La condizione umana sempre soggetta a condizionamenti spazio-temporali, in cui il ricordo riporta alla luce ciò che il tempo ha cancellato, ispira la serie fotografica di Andrea Santarlasci «Eterocronia», mentre la dimensione antropologica è al centro del lavoro di Claudio Costa, tra maschere, cerimoniali e riti nei quali si intersecano scoperta e produzione, elementi primordiali e tecnologici. Il senso del tempo scaturisce anche dal confronto tra culture diverse nei video di Jasmina Metwaly (1982), attivista politica impegnata nei Paesi arabi. Francesco Jodice affronta l’imperscrutabilità della definizione di tempo: la scultura del dio «Atlante» è circondata da un mix di immagini tratte da contesti eterogenei. Federico De Leonardis con l’installazione «Orizzontale 2» pensata per gli spazi della mostra, recupera manufatti potentemente simbolici carichi di energia.
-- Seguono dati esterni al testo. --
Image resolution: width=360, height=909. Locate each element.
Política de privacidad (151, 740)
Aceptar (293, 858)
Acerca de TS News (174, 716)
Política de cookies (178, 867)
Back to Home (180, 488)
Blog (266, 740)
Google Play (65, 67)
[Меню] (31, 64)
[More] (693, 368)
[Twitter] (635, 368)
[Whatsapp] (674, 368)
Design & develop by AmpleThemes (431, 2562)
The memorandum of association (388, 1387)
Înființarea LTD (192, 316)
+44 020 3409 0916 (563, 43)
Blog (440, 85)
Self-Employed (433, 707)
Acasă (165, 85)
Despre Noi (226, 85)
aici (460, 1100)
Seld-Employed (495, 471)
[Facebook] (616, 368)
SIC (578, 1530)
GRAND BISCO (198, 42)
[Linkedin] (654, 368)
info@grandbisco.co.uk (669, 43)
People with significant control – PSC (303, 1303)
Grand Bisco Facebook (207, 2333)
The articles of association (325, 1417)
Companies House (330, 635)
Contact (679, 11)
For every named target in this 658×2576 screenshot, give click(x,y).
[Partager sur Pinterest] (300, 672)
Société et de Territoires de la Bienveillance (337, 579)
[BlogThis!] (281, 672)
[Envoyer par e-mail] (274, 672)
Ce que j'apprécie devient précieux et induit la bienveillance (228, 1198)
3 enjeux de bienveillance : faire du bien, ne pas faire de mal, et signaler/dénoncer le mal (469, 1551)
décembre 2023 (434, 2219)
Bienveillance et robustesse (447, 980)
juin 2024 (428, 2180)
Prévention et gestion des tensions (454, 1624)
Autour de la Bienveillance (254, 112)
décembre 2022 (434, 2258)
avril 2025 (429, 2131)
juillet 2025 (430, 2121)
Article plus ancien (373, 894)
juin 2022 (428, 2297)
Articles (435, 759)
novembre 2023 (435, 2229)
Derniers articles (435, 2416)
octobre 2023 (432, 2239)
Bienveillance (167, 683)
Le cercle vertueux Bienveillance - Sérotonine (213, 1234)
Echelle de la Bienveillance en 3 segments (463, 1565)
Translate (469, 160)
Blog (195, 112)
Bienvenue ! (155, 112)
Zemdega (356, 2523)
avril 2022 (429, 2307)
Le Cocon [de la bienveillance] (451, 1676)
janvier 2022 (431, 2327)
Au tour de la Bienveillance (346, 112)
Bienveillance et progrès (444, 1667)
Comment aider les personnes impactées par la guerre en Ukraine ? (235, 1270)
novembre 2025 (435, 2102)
Poi c’è il tempo futuro, quello delle risorse del nostro pianeta e del destino del mondo globalizzato cui si rivolge il lavoro di Giorgio Cugno, ideato in Colombia nel 2014. Senza dimenticare la potenza della musica che tutto invade fino ad alterare la percezione visiva (Mariateresa Sartori) e il tempo dell’inconscio, quella dimensione che solo l’ipnosi può cogliere, come nei film e nelle installazioni di Gianluca e Massimiliano De Serio.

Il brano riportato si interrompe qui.